Um “pacto de regime” capaz de esbater diferenças, encurtar desavenças, enterrar recalcamentos passados, inaugurando a “terapia da audição política”, onde o contrário reconhece estar a ser respeitado e ouvido, pelo outro, como igual…

O “pacto de regime” não pode ser encarado, como uma plataforma de distribuição de benesses financeiras ou lugares, no aparelho governativo, mas como bolsa de discussão, sobre a geografia das grandes fissuras, tatuadas no corpo das gentes e das terras, carentes de água e esperança, para voltarem a florir.

Os angolanos de todas as latitudes têm de poder acreditar, numa certa ética, por parte da tribo governante, valorativa da força do voto e da sua eficácia, sempre que se elevar o sentimento de alternância pacífica de poder. O contrário, descrença, nas instituições, fará emergir os graves e latentes problemas com que se debatem as populações e regiões da Angola profunda.

Aos 41 anos de independência, milhões de cidadãos angolanos sentem-se excluídos, discriminados, pobres institucionais e sem esperança no futuro. É como se institucionalizasse o retrocesso, quando a roda já foi inventada, mas, ainda assim, o regime teima em não superar o passado, pelo contrário vai fazendo pior.

Hoje, para nossa desgraça colectiva a independência tornou-se um lugar-comum, uma data banal, sem relevância na vida da maioria dos autóctones, face à privatização a que foi votada pelo MPLA, que se considera o único movimento libertador, com heróis, enquanto os demais movimentos são tratados de “fantoches”, quando desavergonhadamente, não conseguiu, sequer manter os colonatos de café, no Piri, Dembos, que dista pouco mais de 150 Km, do centro do poder político: Luanda.

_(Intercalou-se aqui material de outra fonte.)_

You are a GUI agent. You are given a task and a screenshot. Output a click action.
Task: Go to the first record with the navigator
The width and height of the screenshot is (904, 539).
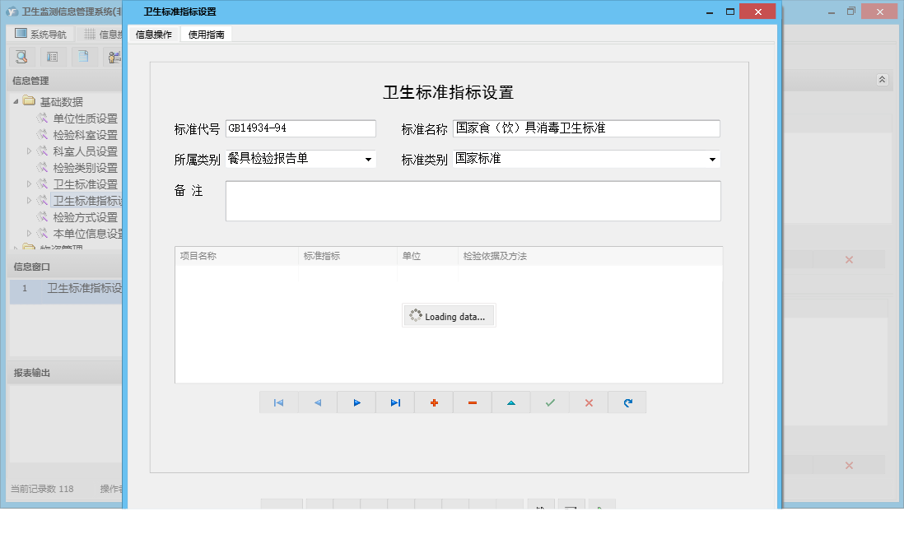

A corrupção, o enriquecimento ilícito, a partidarização dos órgãos públicos, das Forças Armadas, da Polícia Nacional, da Segurança de Estado, constituem a grande “ravina” deste regime, que poderá ser engolido ou pela implosão interna, no seio do MPLA, seria o fenómeno, ainda assim, mais positivo, ou pela explosão social, imprevisível, quando carente de uma liderança pragmática.

Ora, sem interlocutor válido, os pilares do regime serão mais facilmente abalados, com fortes probabilidades de divisões nas forças castrenses, e nem mesmo a UGP (Unidade da Guarda Presidencial), conseguirá travar os ventos da história, 41 anos depois de ter sido mal parida a independência nacional.

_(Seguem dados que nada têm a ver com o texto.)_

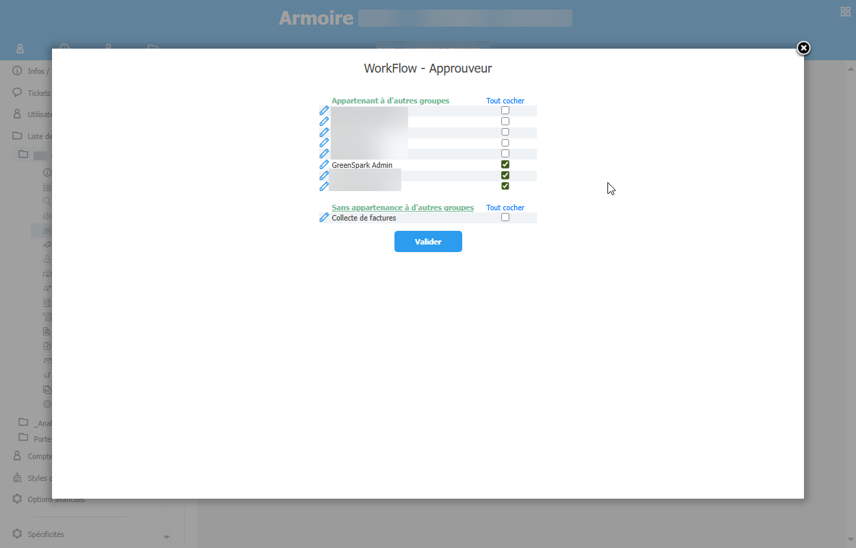Close the WorkFlow - Approuveur dialog
This screenshot has width=856, height=548.
pyautogui.click(x=803, y=48)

Os cidadãos, face à caótica situação que o país atravessa, 41 anos depois da proclamação da independência, com níveis de pobreza extrema, desemprego, mortalidade infantil, em alta, precisam de maior ousadia, da parte dos principais actores políticos, para fazerem algo diferente, ousado, novo irreverente, que os distingam da prática daqueles que estão no poder e sejam capazes de aliciar os cidadãos, carentes de um verdadeiro líder, capaz de devolver a esperança na democracia.

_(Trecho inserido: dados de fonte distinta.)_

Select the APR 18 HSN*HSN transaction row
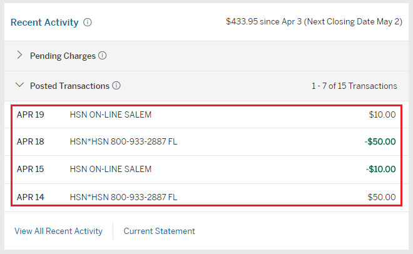Screen dimensions: 413x254 (123, 141)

Um sinal de maturidade e abertura de José Eduardo dos Santos e do MPLA seria o de ultrapassar os caprichos umbilicais, neste aniversário, convidando, por exemplo, para presidir o acto central das comemorações da independência, Ngola Kabangu, um dos subscritores dos Acordos de Alvor, em homenagem a Holden Roberto, o proponente da data de 11 de Novembro.

Finalmente, não acredito na elevação e humildade do poder, numa altura que os sinais mais evidentes, são da contínua aposta na fraude eleitoral, como garantia para a manutenção do poder.